The U.S. case of Riley v. California,[14] asserts a Fourth Amendment right to be free from unreasonable searches and states that a defendant must demonstrate that he personally has an expectation of privacy in the place searched and that his expectation is reasonable. Riley was driving his car when he was stopped by police. A search of the car found a handgun. Riley was arrested as a result of this stop and police seized his smartphone. Smartphone records showed Riley's phone was used near the location of a shooting at around the time the shooting took place. The detective found photographs of Riley in front of a car that the police suspected had been involved in a shooting. The smartphone contained pictures of Riley making gang signs. At trial, Riley attempted to deny all the evidence collected from the warrantless search of his cell phone, contending that the searches of his phone violated the Fourth Amendment. The Fourth Amendment to the U.S. Constitution protects people from unreasonable government intrusions into their legitimate expectations of privacy and when a warrantless search is involved, the burden is on the prosecution to justify the search by proving the search fell within a recognized exception to the warrant requirement. Ultimately, the Court of Appeal affirmed, according to the decision in People v. Diaz,[12] which held that the Fourth Amendment permits a warrantless search of cell phone data incident to arrest if the cell phone was immediately associated with the defendant's person. The Supreme Court finally denied Riley's petition for review. Thus, the warrantless search of the cell phone was valid.

In China, we also have some regulations on evidence collection in emergencies and exigent circumstances. Article 136 of the Criminal Litigation Law of the People's Republic of China states that when an arrest or detention is carried out a warrantless search may be made in an emergency. Some people argue that the evidence from smartphones can be highly destructible and thus need to be preserved by a warrantless search. Newer smartphones and devices can be remotely disabled or remotely data wiped. The remote-wiping capability is available on all major smartphone platforms; and if the phone's manufacturer does not offer it, it can be bought from a mobile-security company. Apple's iPhone with the “Find My iPhone” app preinstalled. The app allows a user to remotely lock or wipe the phone. Expecting law enforcement officers to recognize in the field if the arrestee is carrying a phone capable of remote wiping is problematic because it requires officers to become smartphone experts. Some people maintain that requiring police officers to ascertain the storage capacity of a smartphone before conducting a search or seizure would be an unworkable and unreasonable rule.

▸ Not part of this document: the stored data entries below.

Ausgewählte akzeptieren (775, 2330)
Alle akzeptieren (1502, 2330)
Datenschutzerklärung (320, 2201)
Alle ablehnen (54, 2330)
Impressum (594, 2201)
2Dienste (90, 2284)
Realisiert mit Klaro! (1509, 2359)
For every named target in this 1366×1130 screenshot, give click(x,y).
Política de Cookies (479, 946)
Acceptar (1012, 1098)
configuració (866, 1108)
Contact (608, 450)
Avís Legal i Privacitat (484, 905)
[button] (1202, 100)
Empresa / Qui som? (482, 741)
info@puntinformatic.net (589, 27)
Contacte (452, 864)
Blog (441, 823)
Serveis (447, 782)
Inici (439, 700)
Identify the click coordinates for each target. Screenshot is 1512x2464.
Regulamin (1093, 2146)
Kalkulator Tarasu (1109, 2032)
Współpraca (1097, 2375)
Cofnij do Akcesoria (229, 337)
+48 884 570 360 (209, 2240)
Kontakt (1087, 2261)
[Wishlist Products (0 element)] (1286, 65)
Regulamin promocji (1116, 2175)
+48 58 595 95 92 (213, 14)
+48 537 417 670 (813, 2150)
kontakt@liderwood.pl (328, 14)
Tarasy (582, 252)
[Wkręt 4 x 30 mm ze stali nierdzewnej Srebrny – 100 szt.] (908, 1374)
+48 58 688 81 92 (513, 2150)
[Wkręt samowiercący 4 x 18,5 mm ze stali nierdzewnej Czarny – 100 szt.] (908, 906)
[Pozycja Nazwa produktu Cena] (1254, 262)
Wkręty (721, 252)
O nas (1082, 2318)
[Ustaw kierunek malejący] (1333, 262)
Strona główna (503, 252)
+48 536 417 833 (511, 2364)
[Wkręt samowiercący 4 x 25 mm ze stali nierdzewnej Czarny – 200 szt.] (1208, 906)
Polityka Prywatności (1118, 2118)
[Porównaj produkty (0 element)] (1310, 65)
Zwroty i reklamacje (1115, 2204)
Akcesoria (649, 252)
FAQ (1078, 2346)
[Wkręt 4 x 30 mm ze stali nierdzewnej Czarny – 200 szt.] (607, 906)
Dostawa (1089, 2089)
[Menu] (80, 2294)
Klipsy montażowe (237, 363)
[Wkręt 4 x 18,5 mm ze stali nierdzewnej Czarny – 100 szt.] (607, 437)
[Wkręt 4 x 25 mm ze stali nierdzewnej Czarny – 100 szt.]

Admittedly, if the evidence from smartphones is not properly preserved, it may be lost or destroyed, and it cannot be easily recovered. However, we still cannot use the exigency exception arbitrarily. Police may prevent a remote wipe from occurring by taking simple steps to protect the phone. Instead of using a warrantless search directly, one solution proffered is to require police to use a “Faraday bag” or a “Faraday cage” (essentially an aluminum foil wrap) or some equivalent, into which the device can be placed until a search warrant is obtained. This prevents smartphone signals from reaching a phone held inside, therefore eliminating the risk of losing evidence. Nowadays, it does not seem to be a tough thing to prevent overwriting of calls or remote wiping of information on a cell phone today. Instead, the evidence can be well protected by putting in a Faraday enclosure. Even if the data in the smartphone are lost or destroyed, the data itself may still be accessible later. Since the data may still be accessible, courts should find that searches performed because of the risks posed in waiting for a warrant incident to arrest are not required.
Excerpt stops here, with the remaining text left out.